Vom Ruhestand zum Widerstand

von Redaktion

Rosenheimer Omas gehen heute auf die Straße – Mahnwache gegen Rechtsextremismus

Rosenheim – Claudia Lübbert blickt mit Sorge in die Zukunft. „Unsere Demokratie steht unter Feuer“, sagt sie. Vor einem Jahr ist die 62-Jährige von Köln nach Rosenheim gezogen. Sie mag die Berge, liebt die Umgebung. Sie ist glücklich. Und doch wird ihr Glück von der politischen Situation getrübt. Von den Ergebnissen der Europawahl, aber auch dem bangen Blick auf die Wahlen, die noch anstehen. Die Bundestags- und Kommunalwahl. „Ich wollte einfach etwas tun und nicht tatenlos rumsitzen“, sagt sie.

Schnell gemeinsame
Themen gefunden

Bei einer Demo im Salingarten im Februar sei sie dann auf eine Frau aufmerksam geworden, die ein Schild mit der Aufschrift „Omas gegen Rechts“ trug. Die beiden seien ins Gespräch gekommen, hätten schnell gemeinsame Themen gefunden. Aus zwei Frauen wurden fünf, dann 15. „Wir sind alle mehr oder weniger spontan zusammengekommen“, bestätigt Nicole Kuhns. Sie gehört mit 46 Jahren zu den jüngeren Omas in der Initiative.

Es ist eine Initiative, die immer noch ganz am Anfang steht. Aber die Ziele sind klar. „Wir haben uns auf die Fahne geschrieben, sichtbar gegen Rechtsextremismus aufzutreten und die Demokratie zu schützen“, sagt Claudia Lübbert. Damit das gelingen kann, nehmen die Omas an Demonstrationen teil, vernetzen sich mit anderen Gruppen und bilden sich in Seminaren weiter. Erst kürzlich sei ein Teil der Mitglieder bei einer Schulung über Alltagsrassismus gewesen. „Wir haben die Wahrheit nicht gepachtet. Deshalb wollen wir uns als Gruppe selbst sensibilisieren“, sagt Nicole Kuhns.

Ihr sei es wichtig, mit Menschen ins Gespräch zu kommen. Egal mit wem. Um über Dinge wie Rassismus, Diskriminierung von Minderheiten oder Anti-Feminismus zu sprechen. Zu verstehen, woher die unterschiedlichen Standpunkte kommen und für Aufklärung zu sorgen. Zumindest ein wenig. Denn, dass die 46-Jährige nicht jeden erreichen kann, sei ihr auch klar. „Aber ich möchte nicht, dass mich meine Enkel irgendwann fragen, was ich eigentlich getan habe und ich darauf nichts erwidern kann“, sagt sie.
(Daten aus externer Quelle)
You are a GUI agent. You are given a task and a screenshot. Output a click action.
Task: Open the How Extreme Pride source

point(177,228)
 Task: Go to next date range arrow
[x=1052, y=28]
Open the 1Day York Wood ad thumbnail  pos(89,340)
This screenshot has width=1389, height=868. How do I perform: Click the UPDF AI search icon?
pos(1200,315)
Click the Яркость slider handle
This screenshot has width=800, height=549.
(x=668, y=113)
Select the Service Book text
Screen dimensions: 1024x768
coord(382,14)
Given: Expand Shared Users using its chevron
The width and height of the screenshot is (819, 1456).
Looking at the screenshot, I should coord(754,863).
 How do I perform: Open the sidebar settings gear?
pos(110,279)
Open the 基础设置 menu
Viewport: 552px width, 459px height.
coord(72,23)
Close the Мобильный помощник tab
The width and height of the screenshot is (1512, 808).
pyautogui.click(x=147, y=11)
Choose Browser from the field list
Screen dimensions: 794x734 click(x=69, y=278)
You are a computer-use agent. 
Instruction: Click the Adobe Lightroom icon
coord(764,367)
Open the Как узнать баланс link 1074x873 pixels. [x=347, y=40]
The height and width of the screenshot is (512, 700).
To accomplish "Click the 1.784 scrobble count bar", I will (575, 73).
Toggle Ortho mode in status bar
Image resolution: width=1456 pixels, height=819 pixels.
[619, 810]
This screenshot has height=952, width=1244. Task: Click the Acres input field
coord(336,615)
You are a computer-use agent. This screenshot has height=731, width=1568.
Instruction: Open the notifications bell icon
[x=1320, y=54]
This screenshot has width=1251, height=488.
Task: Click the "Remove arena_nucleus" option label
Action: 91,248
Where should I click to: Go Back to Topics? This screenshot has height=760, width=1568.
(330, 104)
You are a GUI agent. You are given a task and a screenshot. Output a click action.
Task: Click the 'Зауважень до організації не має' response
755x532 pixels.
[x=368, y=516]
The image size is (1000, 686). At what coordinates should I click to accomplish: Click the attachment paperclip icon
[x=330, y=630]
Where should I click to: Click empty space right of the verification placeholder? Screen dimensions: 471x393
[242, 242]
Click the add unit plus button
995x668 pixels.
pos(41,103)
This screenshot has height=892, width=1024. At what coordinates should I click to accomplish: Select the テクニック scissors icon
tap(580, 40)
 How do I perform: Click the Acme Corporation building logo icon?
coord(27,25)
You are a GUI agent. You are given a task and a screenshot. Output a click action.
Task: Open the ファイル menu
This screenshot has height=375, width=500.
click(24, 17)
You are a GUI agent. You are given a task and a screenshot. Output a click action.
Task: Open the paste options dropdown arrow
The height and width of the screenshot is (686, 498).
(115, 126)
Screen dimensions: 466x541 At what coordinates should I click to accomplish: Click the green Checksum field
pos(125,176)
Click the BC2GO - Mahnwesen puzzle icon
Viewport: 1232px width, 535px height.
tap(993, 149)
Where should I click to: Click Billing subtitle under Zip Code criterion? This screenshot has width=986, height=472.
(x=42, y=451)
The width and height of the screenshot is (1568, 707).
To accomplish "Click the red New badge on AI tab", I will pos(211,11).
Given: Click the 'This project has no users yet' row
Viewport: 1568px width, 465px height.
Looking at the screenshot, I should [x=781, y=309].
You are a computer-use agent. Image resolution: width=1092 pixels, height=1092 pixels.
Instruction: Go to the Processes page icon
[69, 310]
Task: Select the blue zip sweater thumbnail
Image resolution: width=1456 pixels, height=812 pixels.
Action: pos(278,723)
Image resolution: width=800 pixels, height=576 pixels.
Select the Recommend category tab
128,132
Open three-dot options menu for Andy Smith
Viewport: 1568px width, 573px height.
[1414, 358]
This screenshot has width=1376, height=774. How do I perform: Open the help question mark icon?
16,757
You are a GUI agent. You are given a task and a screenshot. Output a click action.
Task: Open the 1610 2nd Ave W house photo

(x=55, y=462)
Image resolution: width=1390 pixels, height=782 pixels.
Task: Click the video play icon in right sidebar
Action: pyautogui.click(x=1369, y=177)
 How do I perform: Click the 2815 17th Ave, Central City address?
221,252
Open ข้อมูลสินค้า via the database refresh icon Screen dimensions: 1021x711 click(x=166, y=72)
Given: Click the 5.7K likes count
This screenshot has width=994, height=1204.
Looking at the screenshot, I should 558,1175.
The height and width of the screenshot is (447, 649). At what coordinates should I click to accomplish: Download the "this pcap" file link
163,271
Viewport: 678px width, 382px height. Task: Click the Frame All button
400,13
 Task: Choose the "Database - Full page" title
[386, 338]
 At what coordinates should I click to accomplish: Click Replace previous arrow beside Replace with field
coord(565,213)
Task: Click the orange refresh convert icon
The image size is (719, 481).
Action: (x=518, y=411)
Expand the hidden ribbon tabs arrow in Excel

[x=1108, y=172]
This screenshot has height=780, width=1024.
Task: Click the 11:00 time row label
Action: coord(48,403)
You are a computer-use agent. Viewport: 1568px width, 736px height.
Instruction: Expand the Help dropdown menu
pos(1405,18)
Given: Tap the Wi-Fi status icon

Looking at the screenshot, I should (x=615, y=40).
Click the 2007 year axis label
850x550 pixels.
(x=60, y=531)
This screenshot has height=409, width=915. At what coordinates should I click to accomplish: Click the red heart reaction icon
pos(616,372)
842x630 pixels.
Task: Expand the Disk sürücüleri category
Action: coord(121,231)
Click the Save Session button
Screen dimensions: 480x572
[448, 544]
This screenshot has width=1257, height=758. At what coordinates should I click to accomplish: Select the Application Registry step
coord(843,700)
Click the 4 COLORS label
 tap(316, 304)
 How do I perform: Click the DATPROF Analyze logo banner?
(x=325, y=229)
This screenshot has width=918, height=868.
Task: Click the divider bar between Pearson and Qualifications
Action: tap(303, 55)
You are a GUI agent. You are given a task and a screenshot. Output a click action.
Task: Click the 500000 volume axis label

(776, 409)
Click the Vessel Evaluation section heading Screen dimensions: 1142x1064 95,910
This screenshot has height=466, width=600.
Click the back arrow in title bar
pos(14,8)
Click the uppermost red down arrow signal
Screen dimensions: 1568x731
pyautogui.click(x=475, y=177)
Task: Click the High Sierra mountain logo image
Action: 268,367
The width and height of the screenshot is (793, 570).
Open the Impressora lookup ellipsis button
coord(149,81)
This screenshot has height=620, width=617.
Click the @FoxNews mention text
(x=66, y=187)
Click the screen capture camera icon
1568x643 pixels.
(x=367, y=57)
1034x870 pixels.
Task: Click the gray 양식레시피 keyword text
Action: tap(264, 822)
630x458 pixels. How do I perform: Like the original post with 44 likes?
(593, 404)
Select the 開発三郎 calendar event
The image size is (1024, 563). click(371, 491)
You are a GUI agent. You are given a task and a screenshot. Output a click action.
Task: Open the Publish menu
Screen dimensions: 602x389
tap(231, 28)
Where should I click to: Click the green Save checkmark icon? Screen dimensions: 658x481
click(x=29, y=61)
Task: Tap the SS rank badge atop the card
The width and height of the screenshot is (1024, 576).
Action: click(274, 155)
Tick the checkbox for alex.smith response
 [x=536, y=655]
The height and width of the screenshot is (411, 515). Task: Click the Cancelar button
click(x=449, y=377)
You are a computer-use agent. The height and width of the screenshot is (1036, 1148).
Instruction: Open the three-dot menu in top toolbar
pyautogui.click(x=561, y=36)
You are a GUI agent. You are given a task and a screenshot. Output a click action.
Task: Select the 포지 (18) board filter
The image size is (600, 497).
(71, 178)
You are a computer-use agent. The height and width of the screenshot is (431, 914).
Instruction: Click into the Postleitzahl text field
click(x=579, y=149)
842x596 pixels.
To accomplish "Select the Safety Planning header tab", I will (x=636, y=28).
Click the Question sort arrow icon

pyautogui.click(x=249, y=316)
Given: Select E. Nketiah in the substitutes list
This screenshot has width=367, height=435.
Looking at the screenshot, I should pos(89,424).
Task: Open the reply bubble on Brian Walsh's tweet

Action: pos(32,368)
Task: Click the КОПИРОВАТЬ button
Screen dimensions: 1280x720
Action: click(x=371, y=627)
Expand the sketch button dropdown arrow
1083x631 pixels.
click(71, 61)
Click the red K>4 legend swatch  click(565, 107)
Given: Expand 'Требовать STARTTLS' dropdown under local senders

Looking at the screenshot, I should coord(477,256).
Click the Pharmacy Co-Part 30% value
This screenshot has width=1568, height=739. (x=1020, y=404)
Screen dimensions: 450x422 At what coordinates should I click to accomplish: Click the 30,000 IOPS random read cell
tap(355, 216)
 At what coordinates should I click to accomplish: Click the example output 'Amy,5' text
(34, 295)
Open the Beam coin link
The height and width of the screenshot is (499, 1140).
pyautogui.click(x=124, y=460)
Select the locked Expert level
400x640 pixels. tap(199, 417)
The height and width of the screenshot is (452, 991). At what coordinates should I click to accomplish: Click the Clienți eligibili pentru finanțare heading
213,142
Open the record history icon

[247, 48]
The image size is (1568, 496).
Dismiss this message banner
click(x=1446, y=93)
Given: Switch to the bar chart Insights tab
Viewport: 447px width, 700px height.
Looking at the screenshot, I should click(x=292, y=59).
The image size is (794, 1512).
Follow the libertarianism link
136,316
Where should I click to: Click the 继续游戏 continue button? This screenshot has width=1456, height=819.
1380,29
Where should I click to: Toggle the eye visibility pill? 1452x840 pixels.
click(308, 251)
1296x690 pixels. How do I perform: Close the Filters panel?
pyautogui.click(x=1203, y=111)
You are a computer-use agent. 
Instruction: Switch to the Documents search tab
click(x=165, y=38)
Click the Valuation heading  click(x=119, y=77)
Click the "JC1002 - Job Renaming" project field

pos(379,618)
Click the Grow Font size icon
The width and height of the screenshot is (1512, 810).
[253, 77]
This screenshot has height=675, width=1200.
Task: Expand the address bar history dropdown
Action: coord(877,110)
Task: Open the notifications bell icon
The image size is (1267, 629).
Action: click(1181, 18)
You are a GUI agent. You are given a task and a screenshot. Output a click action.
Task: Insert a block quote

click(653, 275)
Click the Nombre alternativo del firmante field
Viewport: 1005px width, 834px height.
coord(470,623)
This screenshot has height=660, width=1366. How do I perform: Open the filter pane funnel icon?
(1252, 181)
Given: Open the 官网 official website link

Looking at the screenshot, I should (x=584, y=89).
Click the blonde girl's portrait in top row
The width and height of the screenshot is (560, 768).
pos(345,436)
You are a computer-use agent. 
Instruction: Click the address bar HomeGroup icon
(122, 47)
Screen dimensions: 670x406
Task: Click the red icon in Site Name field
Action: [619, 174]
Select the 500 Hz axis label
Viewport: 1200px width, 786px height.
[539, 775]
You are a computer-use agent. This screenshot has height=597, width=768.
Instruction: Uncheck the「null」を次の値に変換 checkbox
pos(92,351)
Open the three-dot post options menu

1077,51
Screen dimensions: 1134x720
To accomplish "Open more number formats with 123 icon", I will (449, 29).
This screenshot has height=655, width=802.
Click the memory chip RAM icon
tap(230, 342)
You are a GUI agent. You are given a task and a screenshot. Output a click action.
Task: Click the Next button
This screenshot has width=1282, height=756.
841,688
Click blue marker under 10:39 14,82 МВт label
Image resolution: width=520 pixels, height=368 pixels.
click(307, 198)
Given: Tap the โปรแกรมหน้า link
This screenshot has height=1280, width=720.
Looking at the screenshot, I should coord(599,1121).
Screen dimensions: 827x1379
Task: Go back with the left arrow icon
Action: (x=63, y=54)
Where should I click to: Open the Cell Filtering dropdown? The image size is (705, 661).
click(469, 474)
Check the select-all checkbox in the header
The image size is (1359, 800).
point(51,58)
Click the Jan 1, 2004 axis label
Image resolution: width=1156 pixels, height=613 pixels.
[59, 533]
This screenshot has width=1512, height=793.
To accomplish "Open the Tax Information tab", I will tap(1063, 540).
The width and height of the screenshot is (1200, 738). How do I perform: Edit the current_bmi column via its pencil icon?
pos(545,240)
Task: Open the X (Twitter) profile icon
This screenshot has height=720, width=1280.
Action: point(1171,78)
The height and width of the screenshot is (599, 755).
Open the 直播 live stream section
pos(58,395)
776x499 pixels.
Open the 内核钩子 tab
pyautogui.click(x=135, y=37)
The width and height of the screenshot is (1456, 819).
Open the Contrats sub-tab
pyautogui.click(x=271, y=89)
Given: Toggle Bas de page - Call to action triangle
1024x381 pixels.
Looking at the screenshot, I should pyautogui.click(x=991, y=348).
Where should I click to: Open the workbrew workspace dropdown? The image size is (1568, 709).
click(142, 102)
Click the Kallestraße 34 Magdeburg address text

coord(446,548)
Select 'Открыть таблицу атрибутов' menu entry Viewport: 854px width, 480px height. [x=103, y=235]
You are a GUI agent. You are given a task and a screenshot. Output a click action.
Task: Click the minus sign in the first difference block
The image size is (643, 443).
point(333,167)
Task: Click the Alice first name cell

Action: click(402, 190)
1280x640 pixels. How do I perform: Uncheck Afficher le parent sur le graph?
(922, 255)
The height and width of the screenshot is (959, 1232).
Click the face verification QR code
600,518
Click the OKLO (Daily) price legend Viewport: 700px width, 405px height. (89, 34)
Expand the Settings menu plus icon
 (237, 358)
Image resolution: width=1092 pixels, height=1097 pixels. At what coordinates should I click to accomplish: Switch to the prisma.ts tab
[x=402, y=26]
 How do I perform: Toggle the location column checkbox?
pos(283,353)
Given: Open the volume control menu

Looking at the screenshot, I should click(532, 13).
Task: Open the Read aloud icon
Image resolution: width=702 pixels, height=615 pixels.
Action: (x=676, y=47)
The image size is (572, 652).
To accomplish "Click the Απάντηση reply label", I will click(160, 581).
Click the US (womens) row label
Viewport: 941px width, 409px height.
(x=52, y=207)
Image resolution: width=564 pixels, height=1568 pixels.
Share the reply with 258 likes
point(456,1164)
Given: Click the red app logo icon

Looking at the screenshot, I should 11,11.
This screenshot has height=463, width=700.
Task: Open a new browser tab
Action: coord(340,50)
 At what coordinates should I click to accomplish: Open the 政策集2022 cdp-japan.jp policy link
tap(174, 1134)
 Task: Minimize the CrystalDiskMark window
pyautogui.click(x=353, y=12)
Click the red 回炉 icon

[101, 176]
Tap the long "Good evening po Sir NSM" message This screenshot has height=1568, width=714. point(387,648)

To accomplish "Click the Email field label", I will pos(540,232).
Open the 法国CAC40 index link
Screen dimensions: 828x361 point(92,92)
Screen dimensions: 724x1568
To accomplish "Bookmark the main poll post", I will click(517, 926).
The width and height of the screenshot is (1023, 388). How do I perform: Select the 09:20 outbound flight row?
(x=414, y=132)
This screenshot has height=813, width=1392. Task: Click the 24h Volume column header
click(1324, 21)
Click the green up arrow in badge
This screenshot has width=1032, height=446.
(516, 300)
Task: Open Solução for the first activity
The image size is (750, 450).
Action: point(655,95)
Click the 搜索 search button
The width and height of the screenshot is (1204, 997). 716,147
Aus diesem Grund hat sie sich – ähnlich wie Claudia Lübbert – der Initiative „Omas gegen Rechts“ angeschlossen. Die Idee dazu kommt von Monika Salzer aus Österreich. Nach der Gründung im Jahr 2017 trommelte im Jahr darauf die Aktivistin Anna Ohnweiler in Nagold die erste Gruppe in Deutschland zusammen. Es folgten zahlreiche Initiativen, mittlerweile liege die Gesamtmitgliederzahl bei über 30000.

Es sind Menschen, wie Claudia Lübbert und Nicole Kuhns. Einige von ihnen haben Enkelkinder, andere sind alleinstehend und kinderlos. Was sie vereint, ist der Wille, auf die Straße zu gehen und einen Unterschied zu machen. „Die Demokratie ist keine Selbstverständlichkeit“, sagt Nicole Kuhns. Es sei nicht damit getan, sich einfach aufs Sofa zu setzen und aufs Beste zu hoffen. Vielmehr müsse man selbst aktiv werden. Lübbert spricht von Wahlen, Petitionen und der Teilnahme an Demonstrationen oder Mahnwachen.

Eine erste Gelegenheit dazu gibt es am heutigen Freitag. Von 15 bis 17 Uhr werden die Omas eine Mahnwache auf dem Max-Josefs-Platz in Rosenheim veranstalten. „Es geht uns darum, sichtbarer zu werden“, sagt Nicole Kuhns. Deshalb hätten sie und ihre Mitstreiterinnen auch immer einen Schirm dabei, auf denen in großen Wörtern der Slogan „Omas gegen Rechts“ prangt. Zu übersehen sind die Omas damit nicht.

In den sozialen
Medien aktiv

„Ich sehe es als unsere Verpflichtung, unsere Erfahrungen weiterzugeben und zu warnen“, ergänzt Claudia Lübbert. An ihrer Bluse hat sie einen Anstecker befestigt, mit der Aufschrift „Omas gegen Rechts“. Einen Großteil ihrer Freizeit steckt sie in die Gruppe. Ins Organisieren, Planen und Weiterbilden. Zweimal im Monat finden Treffen statt. An den Sonntagnachmittagen sind die Orga-Treffen, freitags kommt der Stammtisch zusammen. Kommuniziert wird über E-Mail, auch in den sozialen Medien sind die Omas aktiv.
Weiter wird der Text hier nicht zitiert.